Note: This post discusses in further detail the work that our R&D Department will be doing in 2024, which is part of a broader strategic change to seek to identify improved welfare interventions for helping fishes in India. For more higher-level information about this change and why we’re making it, see our post from November.


In 2023, we made the decision to establish a new department: the Research & Development Department. This post outlines how this department was formed, as well as its plans for 2024. Specifically, it discusses the key results we have set for ourselves in 2024, including running several studies and the development of a welfare assessment protocol for Indian major carp.


We plan to publish a specific list of studies we plan to run in 2024 to identify improved interventions in January.


Formation of FWI’s R&D Department

It has always been our goal to learn from the best of the evidence-based global health space, and to apply that to interventions that help nonhuman animals. In particular, we aim to make FWI’s interventions evidence-based, and to utilize evidence to design cost-effective programs that demonstrably improve the lives of fishes at scale.

* Data listing:
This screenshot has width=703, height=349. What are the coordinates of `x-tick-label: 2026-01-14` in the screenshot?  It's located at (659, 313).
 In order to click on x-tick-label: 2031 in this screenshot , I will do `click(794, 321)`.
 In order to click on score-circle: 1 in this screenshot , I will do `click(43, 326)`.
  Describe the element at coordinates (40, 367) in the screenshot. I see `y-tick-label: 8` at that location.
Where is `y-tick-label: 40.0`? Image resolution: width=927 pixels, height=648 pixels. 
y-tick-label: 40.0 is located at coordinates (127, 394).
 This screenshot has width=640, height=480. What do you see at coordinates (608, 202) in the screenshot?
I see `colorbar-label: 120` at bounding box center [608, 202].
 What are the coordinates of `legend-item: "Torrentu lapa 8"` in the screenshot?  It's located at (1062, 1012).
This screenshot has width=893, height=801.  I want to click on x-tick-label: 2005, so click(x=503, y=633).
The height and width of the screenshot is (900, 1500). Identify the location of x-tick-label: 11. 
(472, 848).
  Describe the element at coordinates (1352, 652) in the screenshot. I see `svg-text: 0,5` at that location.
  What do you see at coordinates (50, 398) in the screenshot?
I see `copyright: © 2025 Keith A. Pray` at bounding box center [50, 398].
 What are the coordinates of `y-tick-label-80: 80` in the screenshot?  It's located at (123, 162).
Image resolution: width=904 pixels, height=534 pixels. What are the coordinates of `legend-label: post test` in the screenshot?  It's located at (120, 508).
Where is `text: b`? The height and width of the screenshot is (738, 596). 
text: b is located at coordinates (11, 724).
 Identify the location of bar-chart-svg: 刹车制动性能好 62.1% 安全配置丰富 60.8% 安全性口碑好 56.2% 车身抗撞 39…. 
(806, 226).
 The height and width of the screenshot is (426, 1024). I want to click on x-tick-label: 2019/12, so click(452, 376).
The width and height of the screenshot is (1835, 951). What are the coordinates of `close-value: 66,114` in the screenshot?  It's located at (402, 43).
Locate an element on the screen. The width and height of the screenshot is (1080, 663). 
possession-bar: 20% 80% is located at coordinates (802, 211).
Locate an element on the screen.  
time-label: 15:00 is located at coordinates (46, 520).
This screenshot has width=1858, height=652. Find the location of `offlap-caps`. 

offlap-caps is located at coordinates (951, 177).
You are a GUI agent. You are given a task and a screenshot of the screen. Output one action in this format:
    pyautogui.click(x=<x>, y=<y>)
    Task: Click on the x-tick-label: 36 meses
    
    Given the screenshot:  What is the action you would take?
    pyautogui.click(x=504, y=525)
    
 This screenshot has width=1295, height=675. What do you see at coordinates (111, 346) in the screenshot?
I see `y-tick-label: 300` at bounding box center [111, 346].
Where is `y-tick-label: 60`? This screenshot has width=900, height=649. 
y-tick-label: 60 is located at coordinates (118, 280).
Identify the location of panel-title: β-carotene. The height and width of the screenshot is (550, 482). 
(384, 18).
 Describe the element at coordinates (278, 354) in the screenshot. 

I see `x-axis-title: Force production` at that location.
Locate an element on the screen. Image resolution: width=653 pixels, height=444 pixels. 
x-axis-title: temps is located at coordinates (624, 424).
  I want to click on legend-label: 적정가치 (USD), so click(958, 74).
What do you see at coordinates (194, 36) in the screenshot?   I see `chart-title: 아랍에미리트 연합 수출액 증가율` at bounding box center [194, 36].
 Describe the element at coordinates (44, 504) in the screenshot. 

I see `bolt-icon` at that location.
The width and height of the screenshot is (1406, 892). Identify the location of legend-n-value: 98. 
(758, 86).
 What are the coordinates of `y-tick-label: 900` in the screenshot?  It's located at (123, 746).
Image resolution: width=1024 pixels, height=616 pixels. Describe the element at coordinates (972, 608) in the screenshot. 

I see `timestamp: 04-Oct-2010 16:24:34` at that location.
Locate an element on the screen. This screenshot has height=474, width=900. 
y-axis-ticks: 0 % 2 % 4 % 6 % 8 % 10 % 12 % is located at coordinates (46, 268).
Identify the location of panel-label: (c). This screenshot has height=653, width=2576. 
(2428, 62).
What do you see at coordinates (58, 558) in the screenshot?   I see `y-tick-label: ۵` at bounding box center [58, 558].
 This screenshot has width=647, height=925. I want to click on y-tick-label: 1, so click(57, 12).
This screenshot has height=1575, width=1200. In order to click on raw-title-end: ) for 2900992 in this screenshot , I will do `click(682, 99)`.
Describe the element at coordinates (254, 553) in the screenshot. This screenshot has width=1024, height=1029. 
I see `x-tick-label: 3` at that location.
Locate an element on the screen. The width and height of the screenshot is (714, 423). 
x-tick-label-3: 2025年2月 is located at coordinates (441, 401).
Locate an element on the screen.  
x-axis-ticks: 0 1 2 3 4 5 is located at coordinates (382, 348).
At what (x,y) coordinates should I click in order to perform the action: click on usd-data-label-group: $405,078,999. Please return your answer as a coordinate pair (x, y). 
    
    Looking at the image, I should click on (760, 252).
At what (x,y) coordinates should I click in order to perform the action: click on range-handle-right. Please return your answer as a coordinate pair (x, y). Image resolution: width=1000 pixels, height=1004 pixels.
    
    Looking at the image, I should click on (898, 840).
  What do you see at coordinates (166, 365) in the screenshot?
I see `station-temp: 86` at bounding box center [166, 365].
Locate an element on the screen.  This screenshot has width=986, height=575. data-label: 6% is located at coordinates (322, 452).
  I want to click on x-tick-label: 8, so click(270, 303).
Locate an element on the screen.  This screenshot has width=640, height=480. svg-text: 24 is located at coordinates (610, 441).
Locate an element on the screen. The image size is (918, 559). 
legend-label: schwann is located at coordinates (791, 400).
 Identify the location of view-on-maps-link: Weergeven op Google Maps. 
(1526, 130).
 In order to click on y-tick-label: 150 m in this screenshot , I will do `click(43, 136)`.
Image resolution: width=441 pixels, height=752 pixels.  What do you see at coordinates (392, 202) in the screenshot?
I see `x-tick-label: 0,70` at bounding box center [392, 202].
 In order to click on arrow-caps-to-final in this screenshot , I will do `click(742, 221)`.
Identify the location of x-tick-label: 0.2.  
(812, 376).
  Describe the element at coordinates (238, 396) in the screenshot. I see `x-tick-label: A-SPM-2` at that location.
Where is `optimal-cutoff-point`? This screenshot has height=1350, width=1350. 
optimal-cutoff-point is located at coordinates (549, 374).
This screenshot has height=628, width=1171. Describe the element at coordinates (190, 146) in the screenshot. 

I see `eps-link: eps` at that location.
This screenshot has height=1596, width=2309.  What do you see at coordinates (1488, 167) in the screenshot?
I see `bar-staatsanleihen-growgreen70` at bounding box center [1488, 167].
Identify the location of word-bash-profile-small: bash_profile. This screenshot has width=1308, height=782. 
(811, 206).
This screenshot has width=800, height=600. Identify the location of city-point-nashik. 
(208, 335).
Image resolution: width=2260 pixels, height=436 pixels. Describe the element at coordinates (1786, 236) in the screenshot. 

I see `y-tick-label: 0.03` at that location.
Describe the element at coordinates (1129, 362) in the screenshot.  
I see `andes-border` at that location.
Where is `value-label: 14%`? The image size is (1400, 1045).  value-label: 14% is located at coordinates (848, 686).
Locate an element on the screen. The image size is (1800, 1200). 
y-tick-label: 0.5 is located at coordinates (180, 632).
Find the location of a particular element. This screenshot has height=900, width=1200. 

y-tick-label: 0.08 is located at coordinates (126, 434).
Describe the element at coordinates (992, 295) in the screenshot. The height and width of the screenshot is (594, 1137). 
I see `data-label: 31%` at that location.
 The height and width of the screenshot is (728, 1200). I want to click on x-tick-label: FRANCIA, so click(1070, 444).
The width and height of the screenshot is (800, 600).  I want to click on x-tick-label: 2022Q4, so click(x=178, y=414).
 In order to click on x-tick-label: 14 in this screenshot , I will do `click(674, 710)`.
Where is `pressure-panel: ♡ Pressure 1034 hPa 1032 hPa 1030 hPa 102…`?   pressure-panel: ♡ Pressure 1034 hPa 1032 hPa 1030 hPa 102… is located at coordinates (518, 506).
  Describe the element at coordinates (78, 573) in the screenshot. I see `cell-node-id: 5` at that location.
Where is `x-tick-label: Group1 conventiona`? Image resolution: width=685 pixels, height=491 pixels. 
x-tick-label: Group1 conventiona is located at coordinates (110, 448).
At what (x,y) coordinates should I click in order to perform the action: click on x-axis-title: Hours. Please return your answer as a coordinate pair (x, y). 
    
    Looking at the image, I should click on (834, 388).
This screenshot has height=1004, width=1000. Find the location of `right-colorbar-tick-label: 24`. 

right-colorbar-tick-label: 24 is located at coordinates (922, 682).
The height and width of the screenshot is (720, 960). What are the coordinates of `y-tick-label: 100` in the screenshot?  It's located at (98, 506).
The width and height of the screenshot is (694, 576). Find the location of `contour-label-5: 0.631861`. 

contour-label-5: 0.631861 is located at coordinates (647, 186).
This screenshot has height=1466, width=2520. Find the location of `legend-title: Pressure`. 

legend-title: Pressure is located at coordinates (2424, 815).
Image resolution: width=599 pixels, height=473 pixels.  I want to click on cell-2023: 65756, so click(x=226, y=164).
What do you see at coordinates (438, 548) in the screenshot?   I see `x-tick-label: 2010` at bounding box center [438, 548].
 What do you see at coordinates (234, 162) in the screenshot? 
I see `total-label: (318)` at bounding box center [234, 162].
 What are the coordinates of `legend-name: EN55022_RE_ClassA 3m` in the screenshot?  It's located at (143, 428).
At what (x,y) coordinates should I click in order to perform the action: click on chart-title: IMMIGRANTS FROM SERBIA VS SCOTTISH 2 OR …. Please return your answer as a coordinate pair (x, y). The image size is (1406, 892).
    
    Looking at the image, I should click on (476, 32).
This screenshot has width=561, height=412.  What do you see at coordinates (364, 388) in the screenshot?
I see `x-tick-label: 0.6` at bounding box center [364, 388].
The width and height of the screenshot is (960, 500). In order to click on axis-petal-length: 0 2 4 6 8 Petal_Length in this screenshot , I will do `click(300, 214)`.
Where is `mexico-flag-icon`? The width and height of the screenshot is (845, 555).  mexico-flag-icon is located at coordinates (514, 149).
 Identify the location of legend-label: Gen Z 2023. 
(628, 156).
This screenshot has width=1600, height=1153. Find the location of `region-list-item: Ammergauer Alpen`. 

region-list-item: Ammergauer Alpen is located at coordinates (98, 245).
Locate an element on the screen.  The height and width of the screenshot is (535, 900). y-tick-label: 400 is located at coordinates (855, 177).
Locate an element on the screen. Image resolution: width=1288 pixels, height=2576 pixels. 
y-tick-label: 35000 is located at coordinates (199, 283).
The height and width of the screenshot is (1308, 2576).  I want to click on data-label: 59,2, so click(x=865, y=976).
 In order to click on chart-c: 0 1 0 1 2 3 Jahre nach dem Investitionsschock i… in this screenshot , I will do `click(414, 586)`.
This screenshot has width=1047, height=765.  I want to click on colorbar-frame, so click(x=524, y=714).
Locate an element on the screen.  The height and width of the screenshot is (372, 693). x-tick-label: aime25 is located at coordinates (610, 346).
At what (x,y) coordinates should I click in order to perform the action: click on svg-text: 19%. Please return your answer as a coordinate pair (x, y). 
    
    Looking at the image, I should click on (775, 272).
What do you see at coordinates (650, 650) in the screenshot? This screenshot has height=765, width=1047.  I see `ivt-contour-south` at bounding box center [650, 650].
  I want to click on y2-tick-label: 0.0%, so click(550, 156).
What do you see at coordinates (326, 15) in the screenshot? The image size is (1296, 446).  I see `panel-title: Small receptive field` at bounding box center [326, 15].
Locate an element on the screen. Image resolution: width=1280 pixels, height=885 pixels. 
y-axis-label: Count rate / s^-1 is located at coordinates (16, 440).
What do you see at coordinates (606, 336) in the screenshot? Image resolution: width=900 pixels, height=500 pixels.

* Study questions:
A. Repeat the entries verbatim, everything from the line containing "Image resolution: width=2260" down to the line containing "y-tick-label: 0.08 is", with both of those lines included.
B. Continue the fish welfare passage from where it stops.
The entries are unrelated to the fish welfare passage.

* Expected outputs:
A.
Image resolution: width=2260 pixels, height=436 pixels. Describe the element at coordinates (1786, 236) in the screenshot. 

I see `y-tick-label: 0.03` at that location.
Describe the element at coordinates (1129, 362) in the screenshot.  
I see `andes-border` at that location.
Where is `value-label: 14%`? The image size is (1400, 1045).  value-label: 14% is located at coordinates (848, 686).
Locate an element on the screen. The image size is (1800, 1200). 
y-tick-label: 0.5 is located at coordinates (180, 632).
Find the location of a particular element. This screenshot has height=900, width=1200. 

y-tick-label: 0.08 is located at coordinates (126, 434).

B.
Aligned with this ambition, in September 2023 we made the decision to establish a new R&D Department. The R&D Department was born out of the previous Welfare Standard (WS) Department, which had focused on developing welfare standards for farmers in our farmer program, the Alliance for Responsible Aquaculture (ARA), to implement. In essence, the ARA and the WS departments were two sides of the same coin—the WS Department developed standards and corrective actions for farmers to follow, while the ARA engaged with farmers, collected data, and communicated recommended corrective actions to farmers when required. In creating the new R&D Department we are effectively decoupling our research entity from the ARA, broadening our research mandate to explore alternative programs, not just welfare improvements for our current farmer program (the ARA). We also discuss this, and the reasons for it, in our recent strategy post.


The stated overall objective of our new R&D Department is to develop new theories of change and to conduct studies to inform FWI programs to improve the lives of fishes. In designing studies to inform new or improved programs, the R&D Department considers the potential for scale from the outset, along with perceived level of impact. Careful consideration is given to cost-effectiveness and likelihood of buy-in from the key stakeholders: farmers. Any intervention that FWI rolls out in the future must be inexpensive, easy-to-apply, and be perceived by farmers as beneficial if they are to implement it.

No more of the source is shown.